RECEIO A deterioração da situação fiscal do Brasil, sem sinais de melhora em médio e curto prazo, já acendeu o sinal de alerta entre investidores e agências de risco. A agência de classificação Fitch Ratings, em seu mais recente relatório, reafirmou a nota de crédito soberano “BB-” para o Brasil, com perspectiva negativa. A Fitch chama atenção para os riscos fiscais do País em um ambiente de incerteza política doméstica e a segunda onda global da pandemia. “A perspectiva negativa reflete a severa deterioração do déficit fiscal do Brasil e do fardo da dívida pública durante 2020 e a incerteza persistente quanto às perspectivas de consolidação fiscal, incluindo a sustentabilidade do teto de gastos de 2016 (a principal âncora da política fiscal), dadas as contínuas pressões sobre os gastos”, afirmou a agência, em seu relatório.

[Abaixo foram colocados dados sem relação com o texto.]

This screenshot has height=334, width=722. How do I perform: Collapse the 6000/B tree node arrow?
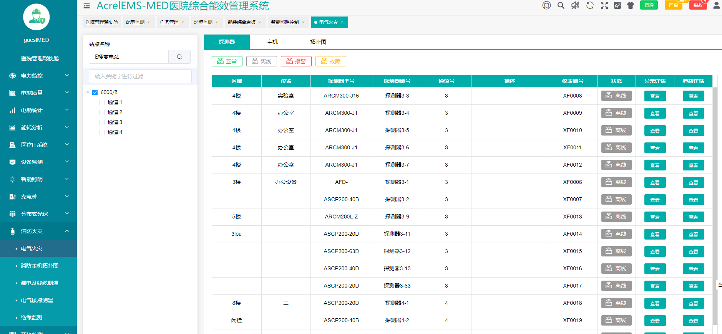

A agência destacou ainda que há riscos altos para o País no encurtamento da dívida pública. Esse processo ocorre à medida que o Tesouro Nacional tem maiores dificuldades para captar recursos tendo como pano de fundo maior receio do mercado sobre as contas públicas e um juro real de curto prazo negativo. “Embora a equipe econômica esteja comprometida em retornar à sua agenda de reformas em 2021, o ambiente político permanece fluido, reduzindo a visibilidade e previsibilidade do processo”, acrescentou a agência. A Fitch, que diz “esperar uma recuperação a partir de 2021” ressalta que a incerteza em torno dos desenvolvimentos políticos e de políticas públicas no Brasil, combinada com um ressurgimento de infecções globais por coronavírus, deixa o País mais perto de romper a regra de ouro das finanças saudáveis: a receita tem que superar a despesa.